提出一种预测变形铝合金在退火过程中应变诱导晶粒异常长大行为的介观耦合建模方法。基于晶体塑性有限元法(CPFE)计算塑性变形中的位错密度和变形储能分布；以储能和局部界面曲率为晶界迁移驱动力，建立基于连续场法的改进相场(PF)模型，并采用插值法将CPFE计算结果向PF模型进行映射，实现CPFE-PF的耦合模拟。采用理想双晶组织模拟初步校准PF模型，然后将该CPFE-PF耦合模型应用于变形AA3102铝合金退火过程的多晶组织演化模拟，进一步验证模型有效性。结果表明，退火时变形基体中的低储能形核点优先长大；而当变形量在临界塑性应变附近时，由于结晶形核数量的有限性和储能分布的不均匀性，将产生晶粒异常长大现象。

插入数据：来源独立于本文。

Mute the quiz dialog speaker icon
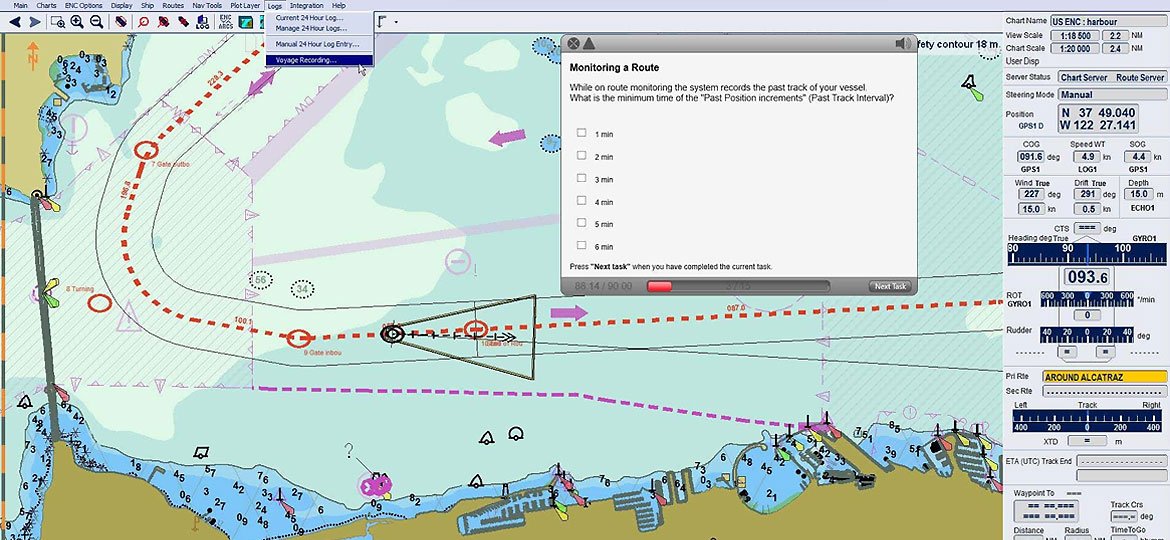 click(903, 43)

Simulation of strain induced abnormal grain growth in aluminum alloy by coupling crystal plasticity and phase field methods

A mesoscale modeling methodology is proposed to predict the strain induced abnormal grain growth in the annealing process of deformed aluminum alloys. Firstly, crystal plasticity finite element (CPFE) analysis is performed to calculate dislocation density and stored deformation energy distribution during the plastic deformation. A modified phase field (PF) model is then established by extending the continuum field method to consider both stored energy and local interface curvature as driving forces of grain boundary migration. An interpolation mapping approach is adopted to transfer the stored energy distribution from CPFE to PF efficiently. This modified PF model is implemented to a hypothetical bicrystal firstly for verification and then the coupled CPFE-PF framework is further applied to simulating the 2D synthetic polycrystalline microstructure evolution in annealing process of deformed AA3102 aluminum alloy. Results show that the nuclei with low stored energy embedded within deformed matrix tend to grow up, and abnormal large grains occur when the deformation is close to the critical plastic strain, attributing to the limited number of recrystallized nuclei and inhomogeneity of the stored energy.